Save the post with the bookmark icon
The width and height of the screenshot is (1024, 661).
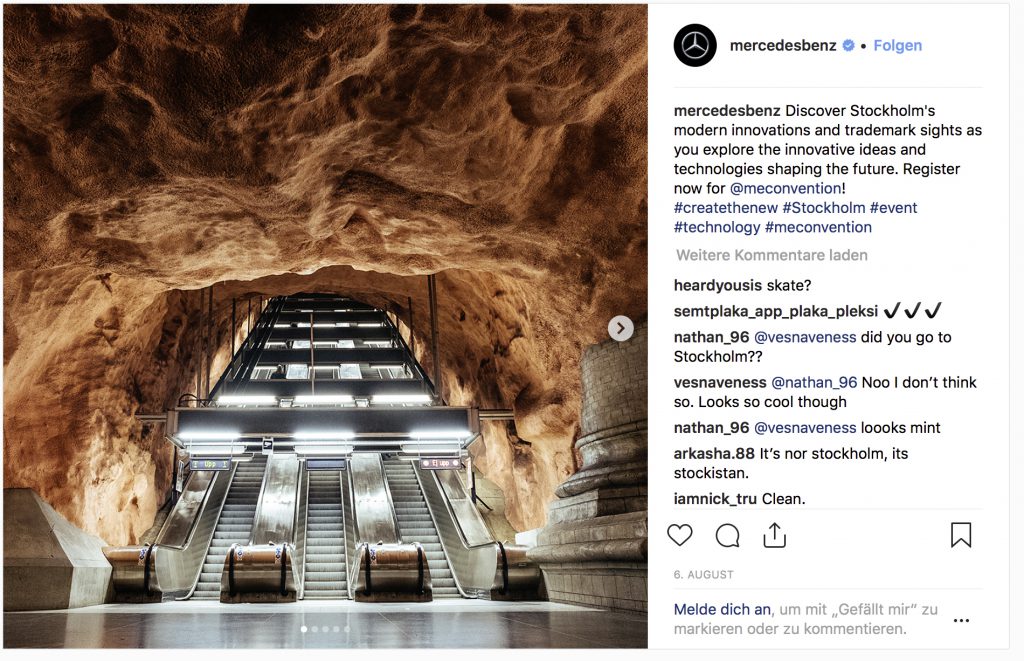[x=961, y=535]
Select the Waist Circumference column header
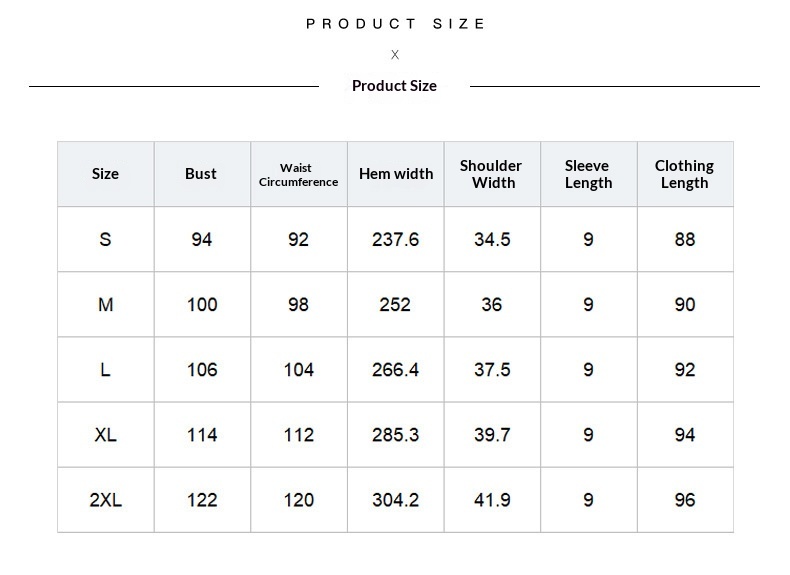Image resolution: width=790 pixels, height=575 pixels. pos(299,174)
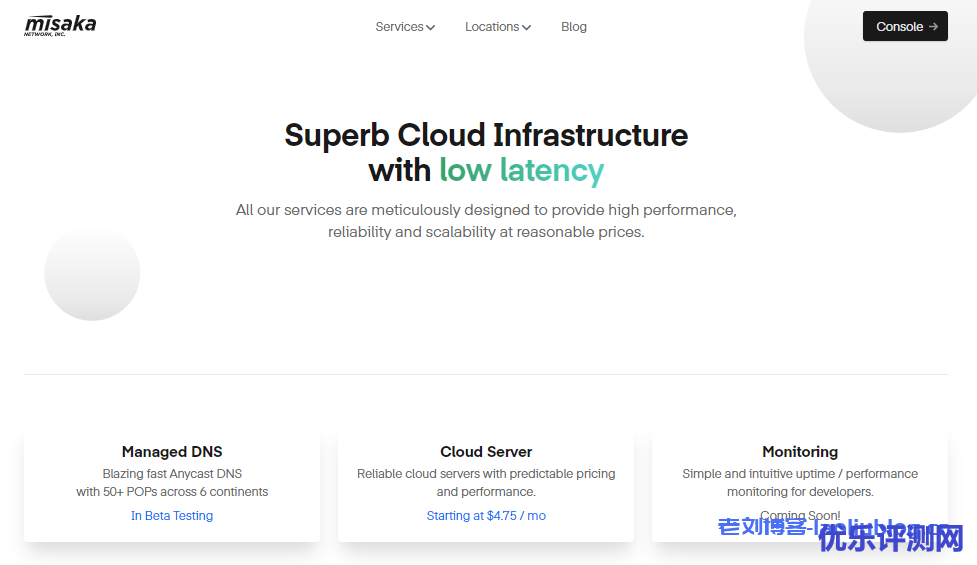Viewport: 977px width, 565px height.
Task: Open the In Beta Testing link
Action: click(x=172, y=516)
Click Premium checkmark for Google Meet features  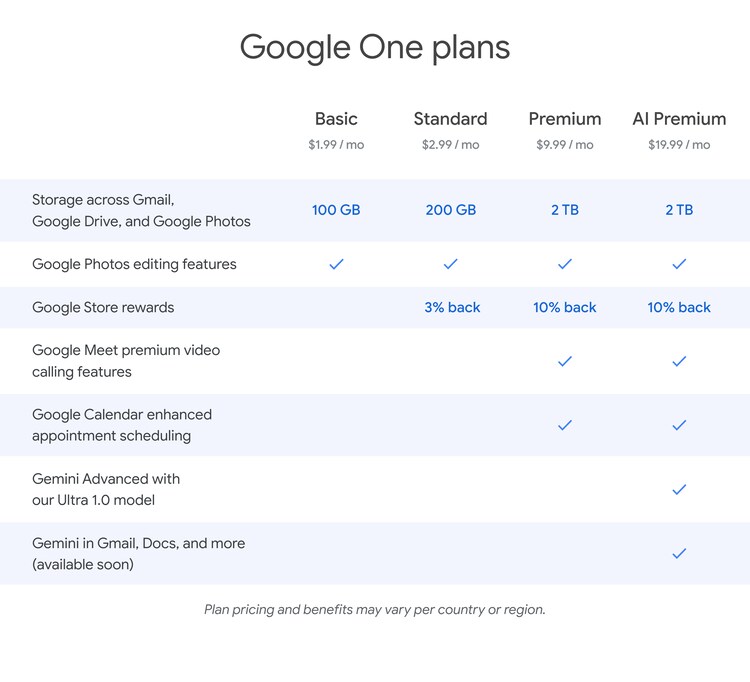[565, 361]
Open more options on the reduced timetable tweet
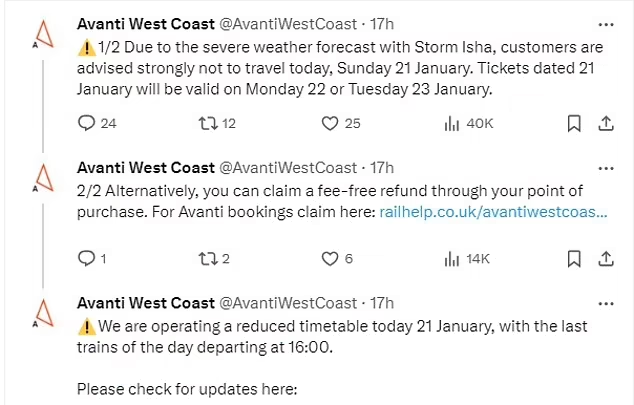Viewport: 634px width, 405px height. (x=605, y=303)
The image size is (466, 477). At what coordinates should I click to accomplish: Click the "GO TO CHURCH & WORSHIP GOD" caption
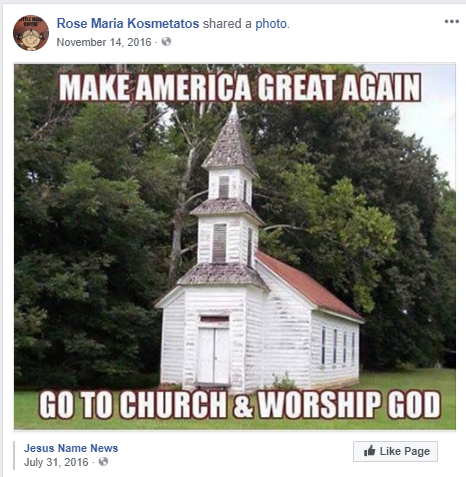[x=240, y=404]
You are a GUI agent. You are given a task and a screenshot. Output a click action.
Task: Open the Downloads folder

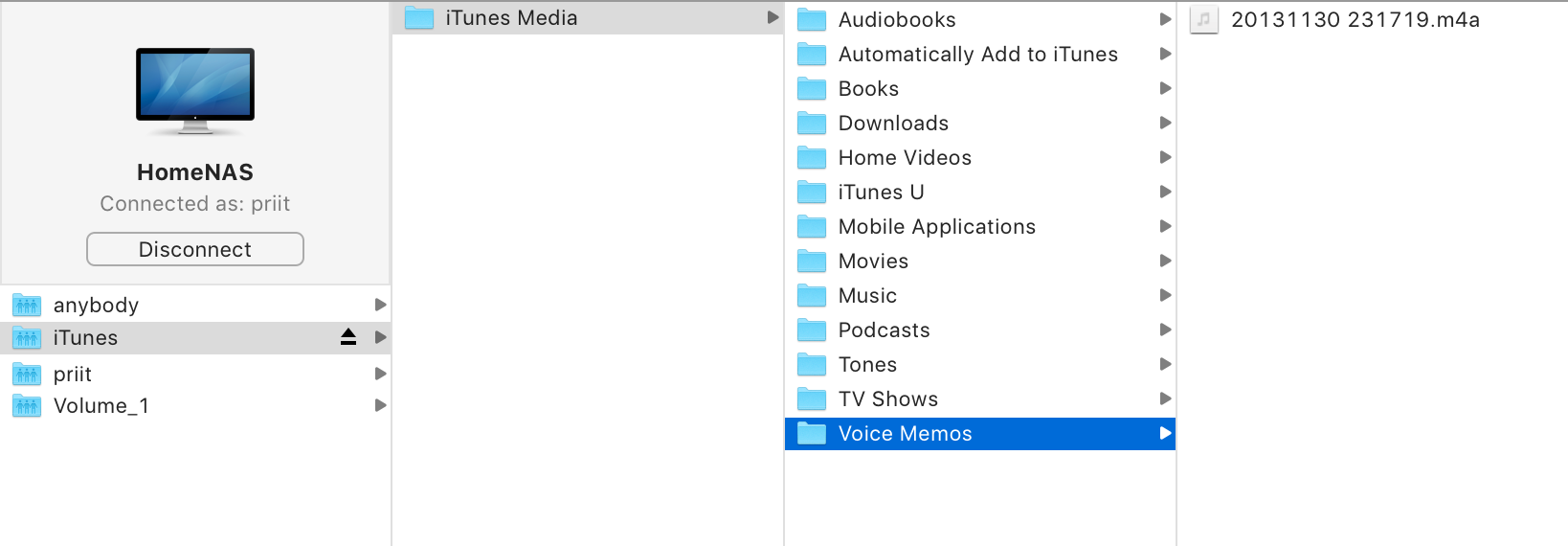click(980, 123)
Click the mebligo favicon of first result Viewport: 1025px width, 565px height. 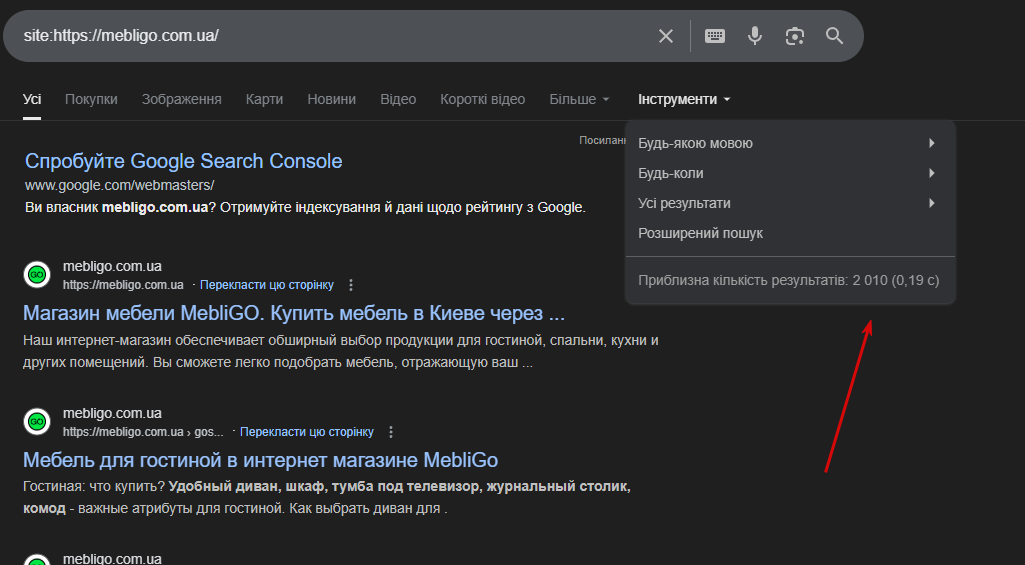coord(37,275)
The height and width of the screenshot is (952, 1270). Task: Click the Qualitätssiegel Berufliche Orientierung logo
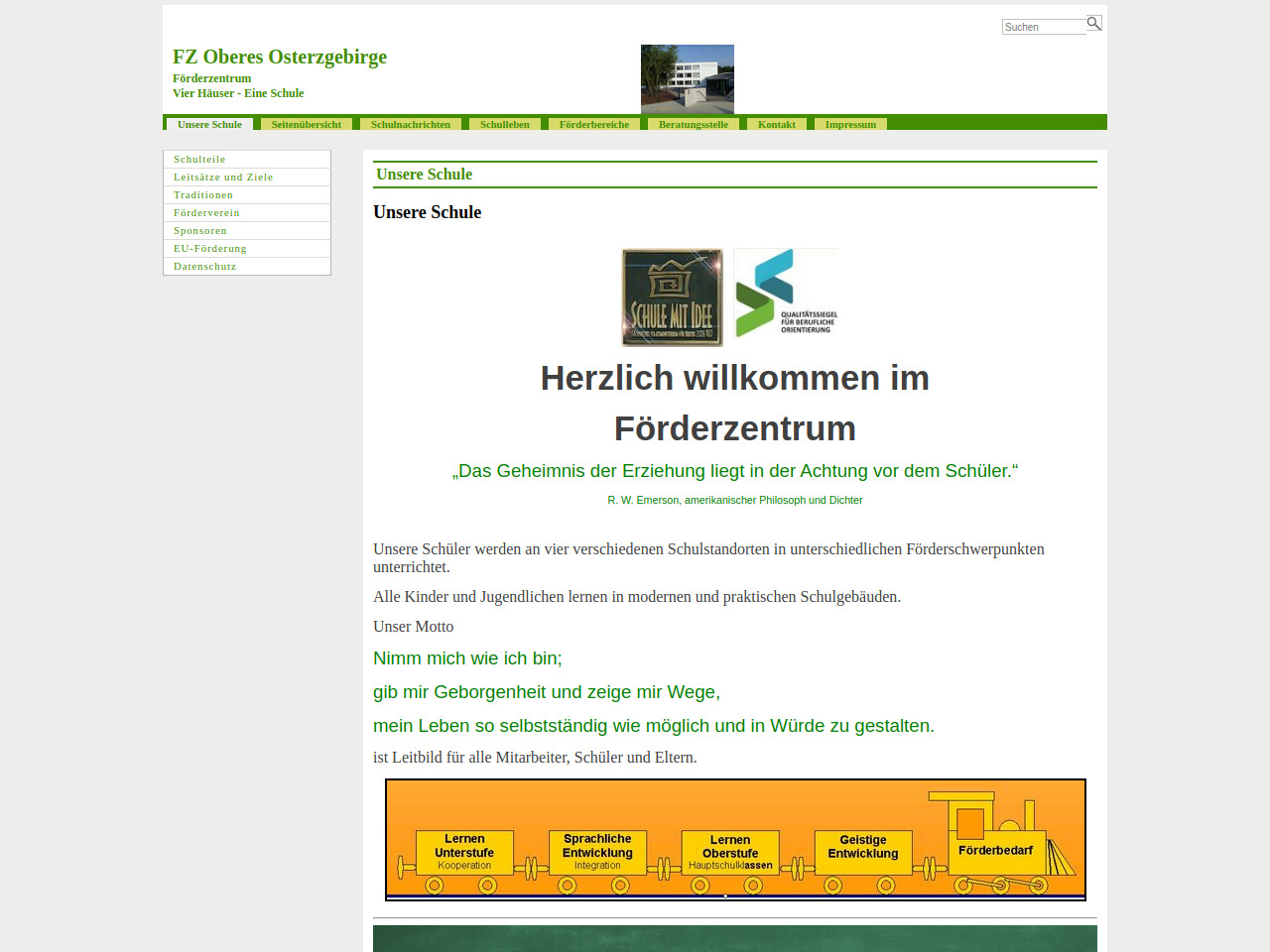pos(786,294)
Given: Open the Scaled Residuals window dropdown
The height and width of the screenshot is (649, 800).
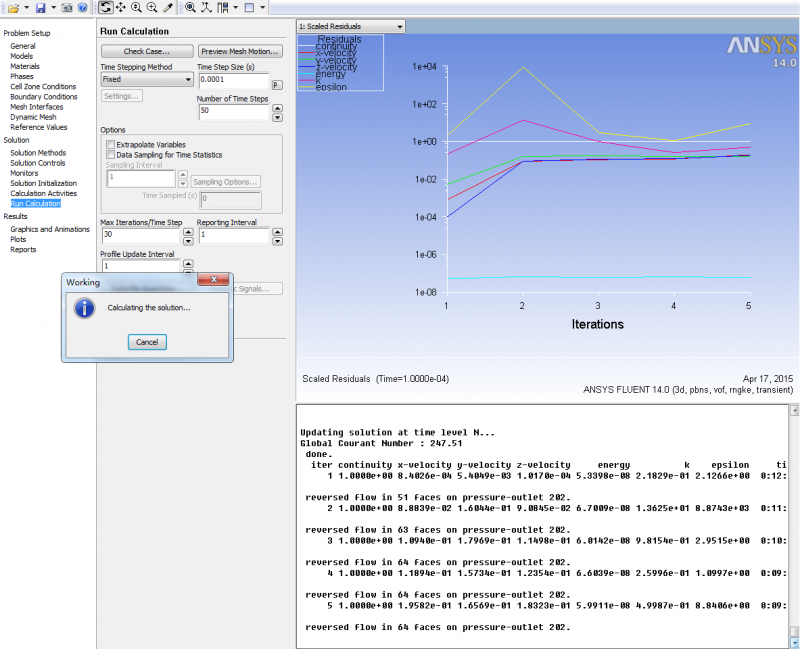Looking at the screenshot, I should pos(400,25).
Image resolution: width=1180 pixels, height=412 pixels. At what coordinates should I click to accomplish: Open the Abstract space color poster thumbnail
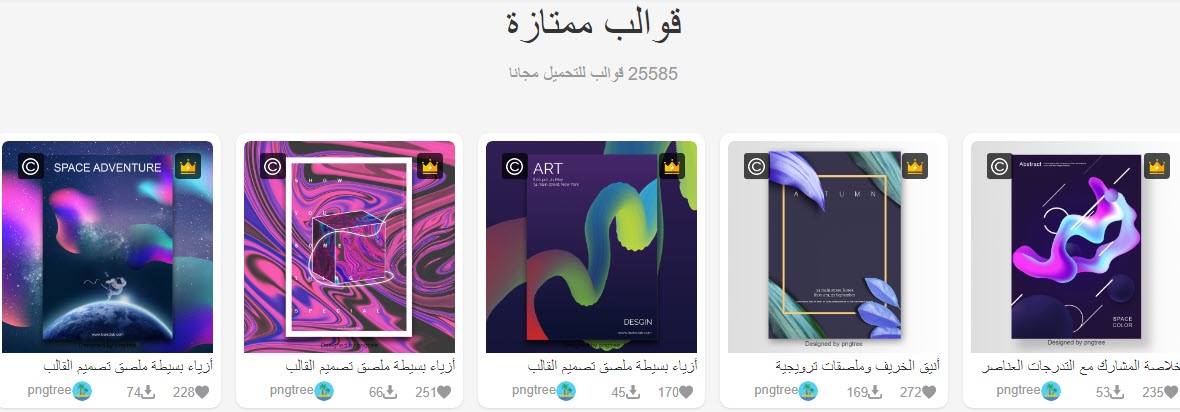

● ● ●

EXERCISE BRIEF =
Reproduce the rows above as a numbered list, beginning with the first line and stopping after the line that contains "[x=961, y=535]". Skip blank lines and leave out the pictures.

SOLUTION TO THIS PROBLEM =
1. Save the post with the bookmark icon
2. The width and height of the screenshot is (1024, 661).
3. [x=961, y=535]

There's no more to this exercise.